Dana-Farber researchers led by Saud H. AlDubayan, MD, and Eliezer Van Allen, MD, report in JAMA that the analytical method known as “Deep Variant” — a special application of deep learning — identified more inherited disease-causing (also known as pathogenic) variants in DNA from melanoma and prostate cancer patients than were detected by standard techniques. These variants — mutations and other changes — occurred in the germline DNA inherited by patients and were present since conception.

A test of machine learning

Genetic testing of germline DNA is increasingly performed to detect genetic variants that might confer a higher than average risk of developing cancer. Some germline DNA variants make individuals more likely to respond to targeted cancer drugs. Less than 10% of patients with cancer have pathogenic variations that are detectable with current methods.
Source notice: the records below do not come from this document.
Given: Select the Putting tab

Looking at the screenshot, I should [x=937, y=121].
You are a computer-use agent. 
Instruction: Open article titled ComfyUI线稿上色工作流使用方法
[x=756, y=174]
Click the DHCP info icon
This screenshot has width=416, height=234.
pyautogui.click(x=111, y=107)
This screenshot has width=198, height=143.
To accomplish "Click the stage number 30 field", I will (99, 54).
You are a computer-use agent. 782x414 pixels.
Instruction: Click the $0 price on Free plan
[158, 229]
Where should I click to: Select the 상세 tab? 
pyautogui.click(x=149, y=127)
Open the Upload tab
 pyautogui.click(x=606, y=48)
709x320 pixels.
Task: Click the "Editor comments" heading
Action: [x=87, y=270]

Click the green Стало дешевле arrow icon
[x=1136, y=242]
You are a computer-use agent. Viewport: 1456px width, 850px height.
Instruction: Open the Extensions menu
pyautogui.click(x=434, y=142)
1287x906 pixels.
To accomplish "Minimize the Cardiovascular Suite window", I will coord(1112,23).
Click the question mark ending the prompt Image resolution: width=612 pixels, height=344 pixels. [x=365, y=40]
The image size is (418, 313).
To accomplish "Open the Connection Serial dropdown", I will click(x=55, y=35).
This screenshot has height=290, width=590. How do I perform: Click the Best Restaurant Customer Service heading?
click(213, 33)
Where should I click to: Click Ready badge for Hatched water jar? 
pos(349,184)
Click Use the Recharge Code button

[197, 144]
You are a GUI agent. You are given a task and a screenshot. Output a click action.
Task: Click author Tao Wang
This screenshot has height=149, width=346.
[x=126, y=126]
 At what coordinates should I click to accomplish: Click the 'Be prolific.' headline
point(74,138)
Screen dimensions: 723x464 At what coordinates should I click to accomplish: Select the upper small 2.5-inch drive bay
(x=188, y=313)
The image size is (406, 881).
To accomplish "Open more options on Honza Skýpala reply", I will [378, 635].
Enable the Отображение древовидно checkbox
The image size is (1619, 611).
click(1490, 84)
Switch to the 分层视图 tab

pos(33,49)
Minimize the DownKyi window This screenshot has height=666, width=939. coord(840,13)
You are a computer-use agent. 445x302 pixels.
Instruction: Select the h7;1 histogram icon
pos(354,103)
The aim of the study was to “assess the performance of the standard method to detect germline genetic variants in cancer patients and whether we can use recent advances in machine learning techniques to further improve the detection rate of these genetic alterations,” says AlDubayan. While the standard method and “deep learning” are both forms of machine learning, or artificial intelligence, deep learning has greater potential to detect rare genetic variants.

The investigators compared the two methods in analyzing the genetic sequencing data of 1,072 men with prostate cancer and 1,295 patients with melanoma. The primary objective was to search for DNA variants in 118 genes associated with a predisposition to cancer. The deep learning method identified more patients with pathogenic variants in those genes than the standard method: 198 vs 182 for prostate cancer and 93 vs 74 for melanoma. Not only was the deep learning method better at identifying pathogenic variants, it was also faster and less expensive to run compared with the standard method.

While they focused on prostate cancer and melanoma, the researchers say the deep learning method identified risk variants for other types of cancer. For example, several patients in the study were found to have pathogenic germline variants that are linked to a higher risk of ovarian cancer, and for which removal of the ovaries at a particular age is strongly recommended. The standard method did not detect those variants.

“Further research is needed to understand the relevance of these findings with regard to clinical outcomes and whether they are generalizable to other conditions and patient populations,” the researchers say.